With this new stablecoin, Aave would also introduce the concept of a “Facilitator”. These would be actors such as decentralized finance protocols (DeFi) or even fully centralized entities that would be pre-approved by governance. The role would allow them to create GHOs according to their own mechanisms.
These mechanisms could be varied, such as securing the GHO by an algorithm or by bank reserves. The advantage of this diversity is that if one method fails, the whole edifice does not rest completely on it.
Each facilitator will also have a maximum limit of GHO, which it can allow to be hit. By definition, Aave would thus become the first GHO Facilitator with his over-collateralization mechanism.
The GHO will be minted on the Ethereum blockchain (ETH) and can be sent to other networks through the V3 protocol’s Bridge Portal.
The Aave community at the heart of the project
It is important to note that this project will only see the light of day if the DAO gives its approval. The same goes for all future decisions on stablecoin. Depending on governance votes, stkAAVE holders will be able to receive an interest reduction on the GHO loan. To get stkAAVE, you have to store Aave tokens in the treasury that secures the protocol: the Safety Module.

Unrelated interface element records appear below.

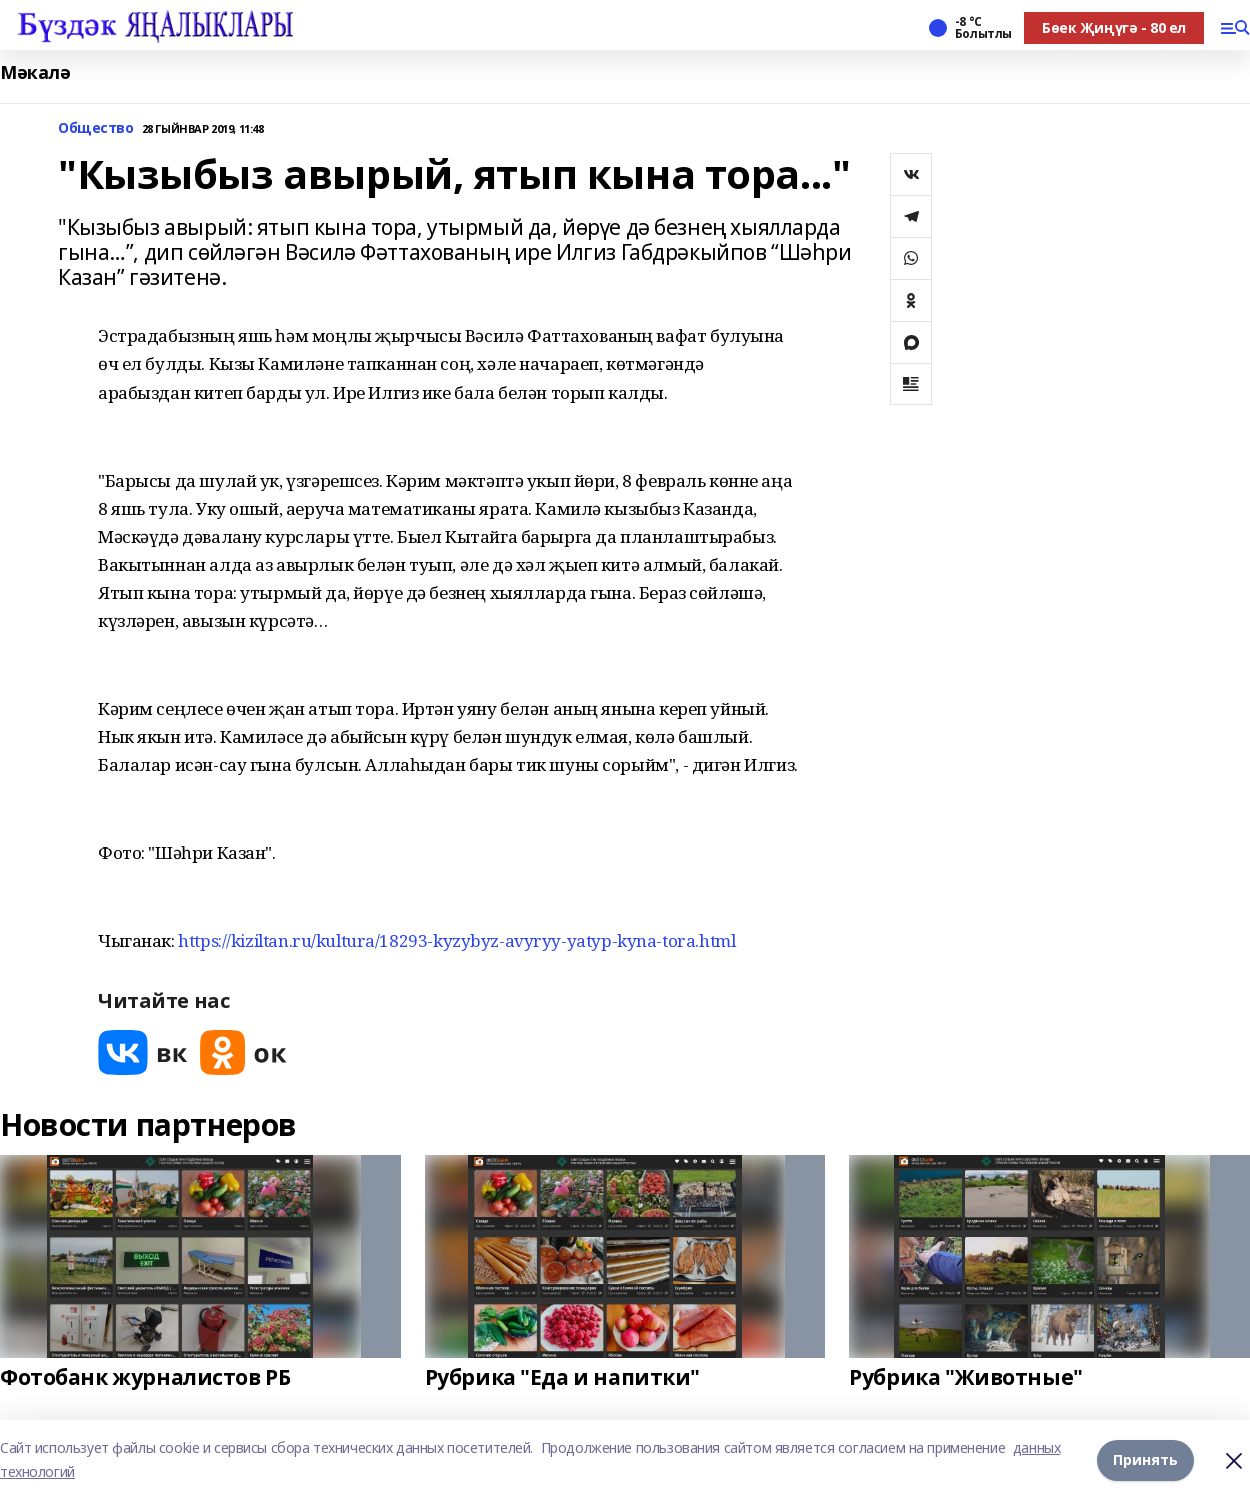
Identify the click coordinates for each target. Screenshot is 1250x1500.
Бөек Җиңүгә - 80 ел (1114, 27)
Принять (1145, 1459)
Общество (96, 128)
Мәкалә (35, 72)
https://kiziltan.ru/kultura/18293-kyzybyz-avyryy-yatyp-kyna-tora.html (456, 940)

In the governance thread, a user asked how investors would be incentivized to maintain the dollar peg. Marc Zeller, head of developer relations at Aave, responded to this question:
“If the GHO is above its peg for some reason, it pays to hit GHO with, say, another stablecoin and short it [against other stablecoins]. If the GHO is below its peg, it is profitable to pay off the debt. This allows the total supply of GHO to fall as the debt is repaid and the burned GHO helps restore the anchor.”
So if the price of GHO drops against the dollar, it mechanically lowers our debt. As a result, it becomes in our interest to pay it off to take advantage of the arbitrage. If on the contrary its price rises, the idea will be to exchange the GHO for other stablecoins and realize a capital gain by this occasion.
As with any debt, an investor will have to pay attention to its collateralization in order not to be liquidated. If this happens, the “under-collateralized” GHO will be burned and the borrower will be penalized on his collateral. This principle remains similar to the rest of the protocol.
While the idea of the GHO is interesting, it will have to face the opinions of the community for the moment. However, the Aave protocol has, so far, shown its resilience in times of crisis, so it has some legitimacy for a stablecoin project.